RECORDS TO USE:
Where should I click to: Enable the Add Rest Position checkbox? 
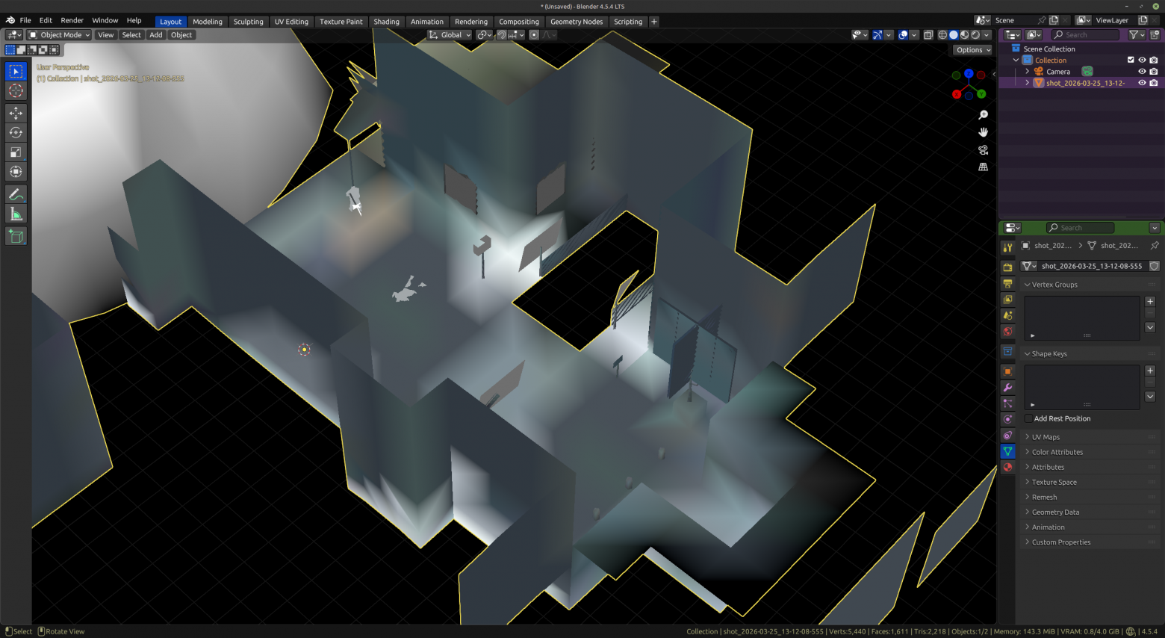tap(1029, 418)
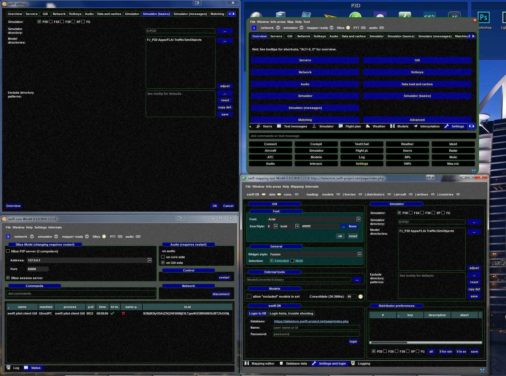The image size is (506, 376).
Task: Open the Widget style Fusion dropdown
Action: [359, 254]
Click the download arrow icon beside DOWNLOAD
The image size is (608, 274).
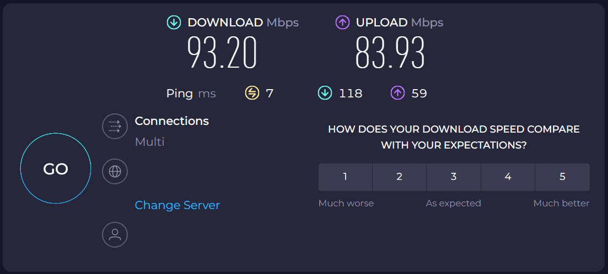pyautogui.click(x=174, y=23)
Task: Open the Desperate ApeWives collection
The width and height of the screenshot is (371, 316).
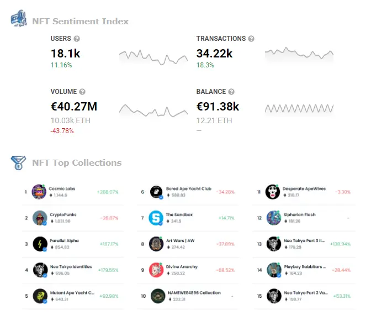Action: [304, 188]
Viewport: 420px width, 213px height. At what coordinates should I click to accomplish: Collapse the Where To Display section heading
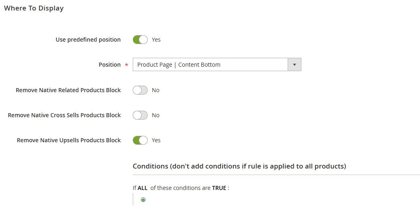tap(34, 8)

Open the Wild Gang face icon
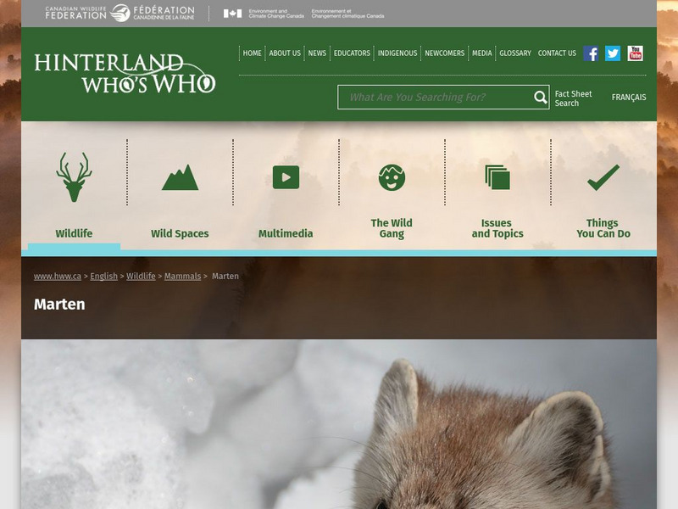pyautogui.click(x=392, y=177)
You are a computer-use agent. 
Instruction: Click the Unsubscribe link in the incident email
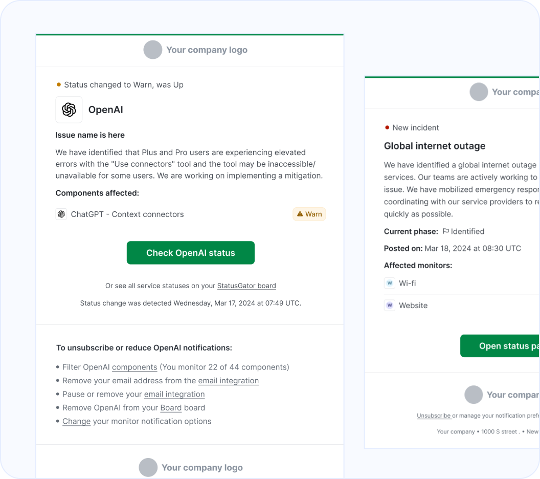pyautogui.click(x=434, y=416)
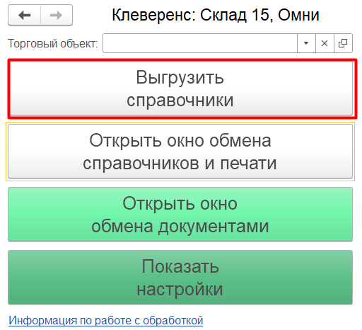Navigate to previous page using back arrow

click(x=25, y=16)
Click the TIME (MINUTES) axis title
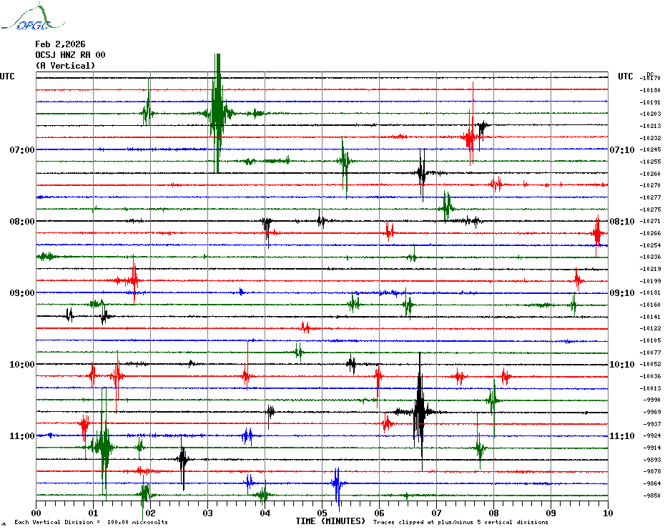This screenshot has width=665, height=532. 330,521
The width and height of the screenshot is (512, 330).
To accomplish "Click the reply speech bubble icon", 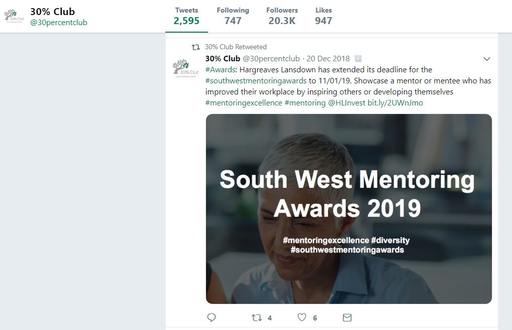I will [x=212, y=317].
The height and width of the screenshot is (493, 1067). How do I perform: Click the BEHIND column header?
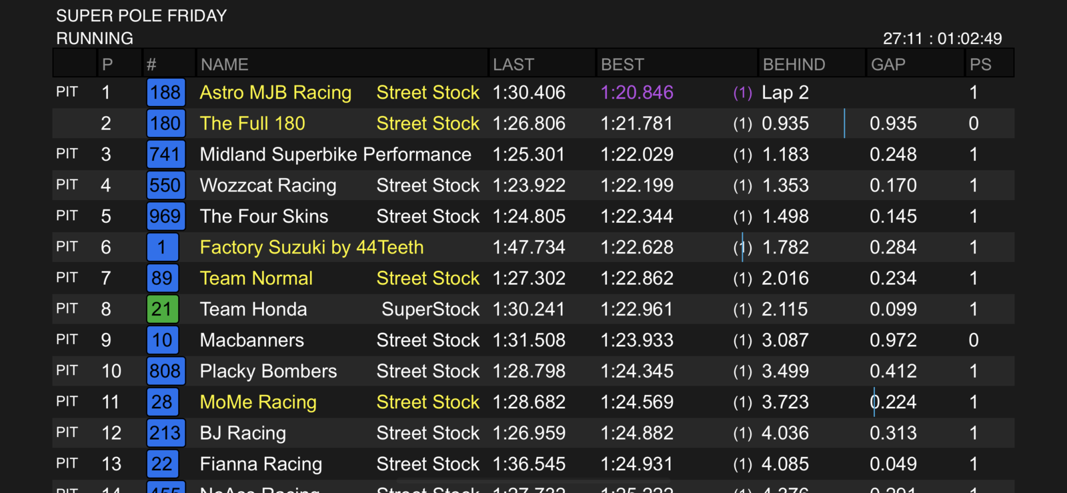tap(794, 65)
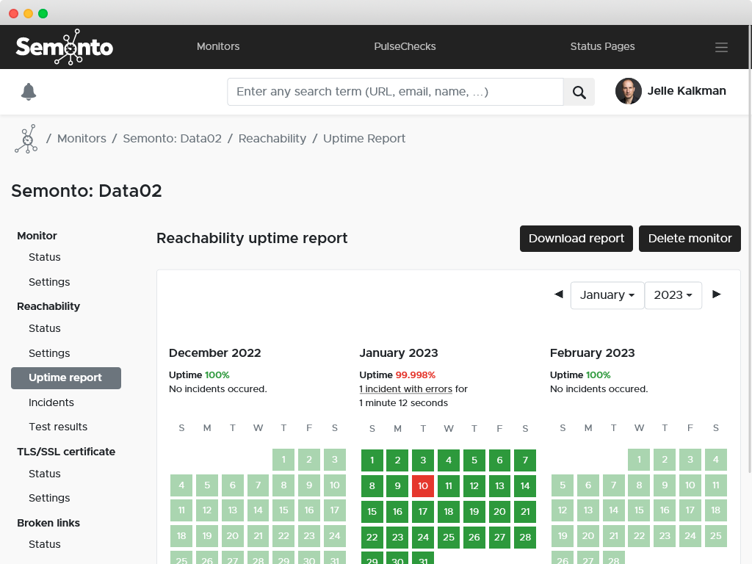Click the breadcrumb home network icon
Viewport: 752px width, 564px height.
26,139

YOUR TASK:
The pictures stay out; repeat exactly the lines from the one with "The height and" to the end of the entries above, and nothing else.

RESPONSE FOR THIS EXERCISE:
The height and width of the screenshot is (493, 1067). How do I perform: Click the BEHIND column header?
tap(794, 65)
Click the breadcrumb home network icon
Viewport: 752px width, 564px height.
26,139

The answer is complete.